-------- 本文 --------

精神科病棟の闇③/帰れない、動けない、伝わらない、治らない。それでも死なせない。/身体合併症病棟にて。

③ADL(日常生活動作能力)を落とすという概念
 ADLを向上させる、という言葉は看護学生であればほぼ必ず看護計画として立案し、それについてどうすればよいか自分で勉強したりグループで話し合う機会は何度もあるだろう。医療従事者ではない方に向けて言葉を変えると、ADLとはベッドで体を起こしたり、車椅子に座ったり、食事を自分で食べる動作をしたり、といった本来自立しているのであれば出来る基本的な生活の動作が、その患者がどの程度出来る力があるのか、という話をするときに使われる言葉である。病院は病気を治す、身体を良くするための場所であるというのが一般認識である(例外もあるが)。しかし、信じられないと思う人がいるかもしれないが、患者の身体の機能を、あえて落とそうと考える医療の現場が、存在する。精神科身体合併症病棟でそれを経験した。以下にその要因を記載する。

1)退院を目指せる状態、状況にない。
 家族や身内がいない、関係が悪く支援してもらえない、または精神疾患患者であることや他の内科疾患を合併していることなどから、もう退院を目指すことが出来ない。骨退院という言葉があるように、亡くならなければこの閉鎖空間から出ることは出来ないのだ。本来リハビリをするにあたっては退院後の生活を見据える。退院後に家の中を移動する力が必要なら、その距離を歩く訓練をするし、自分でトイレをする練習、ご飯を食べる練習なども退院後の生活に必要なら行う。退院後に共に暮らす家族の負担を減らすため、また、患者本人がやりたい、と思う気持ちを叶えるために、看護師やリハビリスタッフはその生活に必要な力を取り戻せるように関わる。しかし、病棟で生活するにあたってはその必要はなく、出来るようになりたいと患者本人が思ったとしても、それを叶えるために力を割く余裕はないのだ。

--------

→ 練習問題:
**A.** 精神科身体合併症病棟についての本文を読み、次の問いに答えなさい。
(i) 本文はADLの例としてどのような動作を挙げているか。
(ii) 亡くならなければ閉鎖空間から出られないことを表す言葉として、本文に出てくるものは何か。
(iii) 患者の身体機能をあえて落とそうと考える現場を、筆者はどの病棟で経験したか。
**B.** 精神科身体合併症病棟についての本文を、最後の文の後から続けて書きなさい。

-------- 提供データ --------

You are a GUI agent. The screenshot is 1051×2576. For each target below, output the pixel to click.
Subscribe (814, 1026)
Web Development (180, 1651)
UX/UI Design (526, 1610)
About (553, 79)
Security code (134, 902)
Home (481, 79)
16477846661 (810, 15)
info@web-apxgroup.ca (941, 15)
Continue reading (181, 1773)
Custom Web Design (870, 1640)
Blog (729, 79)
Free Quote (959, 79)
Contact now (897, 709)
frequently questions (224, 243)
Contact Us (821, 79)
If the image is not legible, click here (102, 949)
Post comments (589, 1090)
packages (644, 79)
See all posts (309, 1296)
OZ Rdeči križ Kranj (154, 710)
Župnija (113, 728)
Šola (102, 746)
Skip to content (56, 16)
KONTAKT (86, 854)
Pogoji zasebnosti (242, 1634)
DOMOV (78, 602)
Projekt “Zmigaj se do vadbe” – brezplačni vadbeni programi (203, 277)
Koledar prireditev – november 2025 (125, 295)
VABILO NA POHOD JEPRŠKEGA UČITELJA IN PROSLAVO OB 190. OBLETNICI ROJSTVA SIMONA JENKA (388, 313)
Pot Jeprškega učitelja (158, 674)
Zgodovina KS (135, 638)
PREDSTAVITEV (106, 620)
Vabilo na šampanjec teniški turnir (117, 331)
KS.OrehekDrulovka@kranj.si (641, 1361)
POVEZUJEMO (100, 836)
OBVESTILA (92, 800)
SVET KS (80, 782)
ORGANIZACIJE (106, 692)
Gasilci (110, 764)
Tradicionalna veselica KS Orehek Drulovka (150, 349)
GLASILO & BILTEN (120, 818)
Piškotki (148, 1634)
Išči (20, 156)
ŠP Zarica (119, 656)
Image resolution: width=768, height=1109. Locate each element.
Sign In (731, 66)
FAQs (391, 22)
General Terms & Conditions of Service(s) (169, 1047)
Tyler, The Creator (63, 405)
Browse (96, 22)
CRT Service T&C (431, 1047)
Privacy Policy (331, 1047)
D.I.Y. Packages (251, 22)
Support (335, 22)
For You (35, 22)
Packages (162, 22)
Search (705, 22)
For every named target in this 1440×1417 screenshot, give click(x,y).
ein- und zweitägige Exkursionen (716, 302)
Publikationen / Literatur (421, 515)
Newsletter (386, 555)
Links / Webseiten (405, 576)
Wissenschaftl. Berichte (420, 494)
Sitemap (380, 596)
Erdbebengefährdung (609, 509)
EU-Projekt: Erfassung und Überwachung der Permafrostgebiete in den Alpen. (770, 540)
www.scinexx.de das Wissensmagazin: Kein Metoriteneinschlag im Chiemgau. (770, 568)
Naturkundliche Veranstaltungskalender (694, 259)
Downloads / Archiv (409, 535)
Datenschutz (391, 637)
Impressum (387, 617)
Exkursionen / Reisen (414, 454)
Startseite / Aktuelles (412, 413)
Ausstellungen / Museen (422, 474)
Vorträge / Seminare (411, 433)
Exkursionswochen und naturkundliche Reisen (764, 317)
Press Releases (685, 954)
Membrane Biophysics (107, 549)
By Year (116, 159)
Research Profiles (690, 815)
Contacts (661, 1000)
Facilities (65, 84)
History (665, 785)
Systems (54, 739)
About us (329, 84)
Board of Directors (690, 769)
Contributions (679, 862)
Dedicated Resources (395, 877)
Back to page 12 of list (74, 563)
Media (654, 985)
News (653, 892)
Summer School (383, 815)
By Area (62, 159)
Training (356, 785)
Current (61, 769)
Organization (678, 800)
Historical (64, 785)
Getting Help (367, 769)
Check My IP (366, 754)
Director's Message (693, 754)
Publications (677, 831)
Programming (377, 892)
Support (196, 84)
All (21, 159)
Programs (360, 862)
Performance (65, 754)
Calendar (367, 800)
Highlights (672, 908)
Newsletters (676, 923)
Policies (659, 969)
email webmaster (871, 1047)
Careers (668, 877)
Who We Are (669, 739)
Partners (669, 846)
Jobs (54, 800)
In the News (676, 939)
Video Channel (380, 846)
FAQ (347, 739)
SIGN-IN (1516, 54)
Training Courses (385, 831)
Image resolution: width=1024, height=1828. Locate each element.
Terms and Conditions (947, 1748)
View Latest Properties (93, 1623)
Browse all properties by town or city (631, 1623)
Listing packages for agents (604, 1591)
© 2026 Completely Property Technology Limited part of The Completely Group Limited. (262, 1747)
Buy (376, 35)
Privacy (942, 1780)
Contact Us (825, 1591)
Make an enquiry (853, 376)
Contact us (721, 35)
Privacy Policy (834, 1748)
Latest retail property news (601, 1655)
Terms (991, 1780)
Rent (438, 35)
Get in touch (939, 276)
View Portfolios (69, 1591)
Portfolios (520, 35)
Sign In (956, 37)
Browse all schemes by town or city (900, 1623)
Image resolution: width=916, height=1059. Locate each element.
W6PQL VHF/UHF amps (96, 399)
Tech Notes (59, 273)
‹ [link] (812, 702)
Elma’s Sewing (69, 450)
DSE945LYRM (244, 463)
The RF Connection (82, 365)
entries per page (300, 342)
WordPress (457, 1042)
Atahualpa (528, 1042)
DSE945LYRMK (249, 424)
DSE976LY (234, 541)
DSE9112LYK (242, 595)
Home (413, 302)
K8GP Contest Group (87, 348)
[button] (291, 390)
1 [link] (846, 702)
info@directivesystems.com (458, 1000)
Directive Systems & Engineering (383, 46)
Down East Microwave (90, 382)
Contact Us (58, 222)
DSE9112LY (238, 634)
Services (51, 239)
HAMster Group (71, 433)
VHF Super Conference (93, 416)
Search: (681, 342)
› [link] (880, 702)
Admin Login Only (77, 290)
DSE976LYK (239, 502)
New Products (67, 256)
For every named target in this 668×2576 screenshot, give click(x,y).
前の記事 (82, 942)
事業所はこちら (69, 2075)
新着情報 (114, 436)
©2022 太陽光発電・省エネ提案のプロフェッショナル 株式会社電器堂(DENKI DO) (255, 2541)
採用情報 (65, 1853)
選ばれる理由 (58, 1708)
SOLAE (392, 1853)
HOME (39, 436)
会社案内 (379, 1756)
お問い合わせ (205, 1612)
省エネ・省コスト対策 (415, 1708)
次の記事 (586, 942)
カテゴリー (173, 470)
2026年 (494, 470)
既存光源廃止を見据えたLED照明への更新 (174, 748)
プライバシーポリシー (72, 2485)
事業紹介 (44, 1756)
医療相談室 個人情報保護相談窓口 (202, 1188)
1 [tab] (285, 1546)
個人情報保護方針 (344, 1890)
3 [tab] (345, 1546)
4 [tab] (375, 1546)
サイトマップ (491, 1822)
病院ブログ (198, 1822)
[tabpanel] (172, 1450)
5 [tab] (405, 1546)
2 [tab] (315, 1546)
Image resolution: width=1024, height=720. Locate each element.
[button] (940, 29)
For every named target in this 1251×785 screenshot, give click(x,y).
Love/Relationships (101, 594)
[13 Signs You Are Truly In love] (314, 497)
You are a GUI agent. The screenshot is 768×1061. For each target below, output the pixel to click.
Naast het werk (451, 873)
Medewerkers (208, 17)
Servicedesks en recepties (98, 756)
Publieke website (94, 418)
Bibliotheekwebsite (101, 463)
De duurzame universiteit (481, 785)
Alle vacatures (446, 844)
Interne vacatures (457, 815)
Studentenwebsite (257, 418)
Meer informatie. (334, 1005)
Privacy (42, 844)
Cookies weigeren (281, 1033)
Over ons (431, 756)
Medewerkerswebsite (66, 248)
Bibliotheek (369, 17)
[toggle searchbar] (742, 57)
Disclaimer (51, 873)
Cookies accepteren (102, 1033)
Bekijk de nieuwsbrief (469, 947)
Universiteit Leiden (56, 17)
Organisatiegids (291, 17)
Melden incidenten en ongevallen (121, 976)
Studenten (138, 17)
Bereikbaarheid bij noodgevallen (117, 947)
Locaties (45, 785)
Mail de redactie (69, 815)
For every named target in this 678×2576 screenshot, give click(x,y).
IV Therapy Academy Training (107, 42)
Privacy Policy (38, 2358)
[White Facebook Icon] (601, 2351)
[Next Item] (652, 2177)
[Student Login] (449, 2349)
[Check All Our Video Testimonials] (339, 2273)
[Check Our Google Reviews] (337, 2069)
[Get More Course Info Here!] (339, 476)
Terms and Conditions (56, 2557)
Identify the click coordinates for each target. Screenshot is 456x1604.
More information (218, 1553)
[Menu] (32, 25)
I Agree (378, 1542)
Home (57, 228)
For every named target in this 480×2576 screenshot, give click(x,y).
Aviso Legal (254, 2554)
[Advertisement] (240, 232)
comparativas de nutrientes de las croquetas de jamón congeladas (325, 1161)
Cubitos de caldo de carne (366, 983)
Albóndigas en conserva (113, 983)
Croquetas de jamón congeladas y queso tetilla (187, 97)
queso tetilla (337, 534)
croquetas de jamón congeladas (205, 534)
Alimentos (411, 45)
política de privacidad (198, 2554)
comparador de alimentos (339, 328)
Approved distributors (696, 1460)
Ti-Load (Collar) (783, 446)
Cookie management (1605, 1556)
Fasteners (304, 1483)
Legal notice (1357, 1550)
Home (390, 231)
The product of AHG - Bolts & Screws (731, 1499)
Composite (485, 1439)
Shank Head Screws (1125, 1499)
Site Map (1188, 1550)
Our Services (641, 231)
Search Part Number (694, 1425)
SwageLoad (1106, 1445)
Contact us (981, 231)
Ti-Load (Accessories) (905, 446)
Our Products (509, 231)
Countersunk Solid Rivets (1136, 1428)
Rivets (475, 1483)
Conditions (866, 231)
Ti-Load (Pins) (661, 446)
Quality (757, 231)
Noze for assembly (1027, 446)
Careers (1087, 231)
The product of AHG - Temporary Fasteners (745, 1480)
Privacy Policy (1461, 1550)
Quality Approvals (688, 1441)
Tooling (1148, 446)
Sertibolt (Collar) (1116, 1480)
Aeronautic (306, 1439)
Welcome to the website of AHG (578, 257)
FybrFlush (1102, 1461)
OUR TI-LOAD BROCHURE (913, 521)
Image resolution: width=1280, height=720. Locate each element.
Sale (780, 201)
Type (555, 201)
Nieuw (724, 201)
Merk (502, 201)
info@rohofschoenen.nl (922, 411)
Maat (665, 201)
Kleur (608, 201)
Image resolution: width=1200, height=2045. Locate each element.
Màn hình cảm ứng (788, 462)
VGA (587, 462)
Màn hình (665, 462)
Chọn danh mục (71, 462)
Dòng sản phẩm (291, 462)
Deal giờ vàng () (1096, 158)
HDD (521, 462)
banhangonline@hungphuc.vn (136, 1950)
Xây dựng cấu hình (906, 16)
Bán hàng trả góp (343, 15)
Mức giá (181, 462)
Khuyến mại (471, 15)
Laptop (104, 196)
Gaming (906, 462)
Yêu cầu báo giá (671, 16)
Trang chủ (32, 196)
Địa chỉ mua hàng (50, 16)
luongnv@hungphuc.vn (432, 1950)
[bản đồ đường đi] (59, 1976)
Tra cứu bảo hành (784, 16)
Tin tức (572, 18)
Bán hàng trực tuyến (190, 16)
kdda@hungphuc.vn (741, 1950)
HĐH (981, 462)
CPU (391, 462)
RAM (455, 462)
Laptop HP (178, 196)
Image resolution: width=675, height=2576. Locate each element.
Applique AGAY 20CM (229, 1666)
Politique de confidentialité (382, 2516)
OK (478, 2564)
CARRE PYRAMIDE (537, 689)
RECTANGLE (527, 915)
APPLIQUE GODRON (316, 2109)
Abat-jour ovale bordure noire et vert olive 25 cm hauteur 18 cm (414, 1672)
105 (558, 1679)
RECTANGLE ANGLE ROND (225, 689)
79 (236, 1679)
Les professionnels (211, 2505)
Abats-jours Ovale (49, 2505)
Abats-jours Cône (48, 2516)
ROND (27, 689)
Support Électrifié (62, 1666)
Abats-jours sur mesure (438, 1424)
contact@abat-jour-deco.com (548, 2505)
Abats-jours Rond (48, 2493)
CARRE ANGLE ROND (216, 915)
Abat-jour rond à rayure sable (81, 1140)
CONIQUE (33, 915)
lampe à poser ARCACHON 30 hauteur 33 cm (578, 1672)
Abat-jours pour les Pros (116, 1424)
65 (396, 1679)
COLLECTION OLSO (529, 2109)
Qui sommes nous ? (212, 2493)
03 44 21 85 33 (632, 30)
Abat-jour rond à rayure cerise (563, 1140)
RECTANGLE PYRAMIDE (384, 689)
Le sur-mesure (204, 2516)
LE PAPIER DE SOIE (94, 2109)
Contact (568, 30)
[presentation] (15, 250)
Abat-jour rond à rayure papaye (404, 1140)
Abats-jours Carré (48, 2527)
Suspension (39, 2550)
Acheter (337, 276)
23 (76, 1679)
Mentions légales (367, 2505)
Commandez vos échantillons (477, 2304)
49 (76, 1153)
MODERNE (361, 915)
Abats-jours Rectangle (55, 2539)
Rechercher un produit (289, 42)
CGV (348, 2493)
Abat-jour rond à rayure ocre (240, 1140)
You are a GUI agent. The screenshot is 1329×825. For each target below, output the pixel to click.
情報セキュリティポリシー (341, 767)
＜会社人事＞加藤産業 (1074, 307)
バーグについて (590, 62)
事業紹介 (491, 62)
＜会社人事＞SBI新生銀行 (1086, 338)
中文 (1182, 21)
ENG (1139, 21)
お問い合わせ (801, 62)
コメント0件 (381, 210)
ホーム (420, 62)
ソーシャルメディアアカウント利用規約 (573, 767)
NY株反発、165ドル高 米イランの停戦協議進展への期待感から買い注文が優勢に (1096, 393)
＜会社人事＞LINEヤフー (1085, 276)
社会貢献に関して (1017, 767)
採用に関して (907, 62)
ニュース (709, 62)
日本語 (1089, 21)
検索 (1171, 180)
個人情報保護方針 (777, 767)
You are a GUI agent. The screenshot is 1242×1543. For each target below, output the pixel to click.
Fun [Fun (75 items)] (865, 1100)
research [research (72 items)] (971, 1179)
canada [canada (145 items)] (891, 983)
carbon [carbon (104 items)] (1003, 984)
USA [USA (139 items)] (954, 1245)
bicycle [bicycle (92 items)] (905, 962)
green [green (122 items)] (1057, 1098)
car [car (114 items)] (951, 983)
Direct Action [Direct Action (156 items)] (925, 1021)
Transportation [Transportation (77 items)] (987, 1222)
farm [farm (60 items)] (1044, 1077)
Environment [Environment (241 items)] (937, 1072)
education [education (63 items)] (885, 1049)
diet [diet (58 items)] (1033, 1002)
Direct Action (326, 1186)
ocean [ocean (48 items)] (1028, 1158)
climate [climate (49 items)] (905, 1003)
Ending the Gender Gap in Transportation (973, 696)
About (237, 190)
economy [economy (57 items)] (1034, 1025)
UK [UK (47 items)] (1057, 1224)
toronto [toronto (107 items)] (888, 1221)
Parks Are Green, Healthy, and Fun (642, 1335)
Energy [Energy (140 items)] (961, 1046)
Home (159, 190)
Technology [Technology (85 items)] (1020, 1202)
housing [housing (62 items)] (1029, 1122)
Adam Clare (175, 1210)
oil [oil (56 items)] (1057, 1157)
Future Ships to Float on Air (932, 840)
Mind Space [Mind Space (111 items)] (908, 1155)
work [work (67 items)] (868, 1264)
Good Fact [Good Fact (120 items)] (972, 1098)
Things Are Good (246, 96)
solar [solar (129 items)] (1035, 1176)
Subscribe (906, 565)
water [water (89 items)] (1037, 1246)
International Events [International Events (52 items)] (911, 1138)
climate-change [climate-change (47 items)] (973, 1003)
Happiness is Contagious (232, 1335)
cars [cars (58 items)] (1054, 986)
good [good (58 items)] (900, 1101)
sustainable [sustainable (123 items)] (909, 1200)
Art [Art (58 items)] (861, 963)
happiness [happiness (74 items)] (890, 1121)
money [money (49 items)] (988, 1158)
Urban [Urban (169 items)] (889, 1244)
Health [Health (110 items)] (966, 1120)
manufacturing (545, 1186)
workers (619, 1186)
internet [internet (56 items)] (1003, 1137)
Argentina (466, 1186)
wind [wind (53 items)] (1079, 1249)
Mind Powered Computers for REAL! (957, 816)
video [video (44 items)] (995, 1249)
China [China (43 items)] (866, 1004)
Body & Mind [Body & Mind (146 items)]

--------

→ 解答例:
**A.**
(i) ベッドで体を起こすこと、車椅子に座ること、食事を自分で食べる動作をすること。
(ii) 骨退院。
(iii) 精神科身体合併症病棟。

**B.**
2)理解力が低下している、スタッフが少ない、それゆえに安全を確保できない。
 精神疾患+高齢で認知機能低下している患者に対して、安全指導は意味をなさない。安全を守るには設備やスタッフの労力が必要になる。ギリギリ何かにつかまって数メートル程度ふらつきながら歩ける程度の能力が患者にある、しかし、歩くときはナースコールを押してほしいというスタッフの言葉は理解できずに一人で歩いている、これが本当に危険な状況である。看護師としての正論を述べるなら、歩ける機能があるのだからモニターや離床センサーを使って患者が歩こうとしたときに駆けつけて補助し、リハビリでさらにその能力を伸ばしていくように関わっていくのが適切であると思う。しかし、それが出来ない現状であるならば、中途半端に機能を維持されるより、柵を付けて歩く機会を奪い、そしてその機能を失ってもらう、その方が転倒する危険が低くなる、そう看護サイドが考える現状がある。

3)寝たきりの患者で統一された方がスタッフからみたとき、業務負担が少ない。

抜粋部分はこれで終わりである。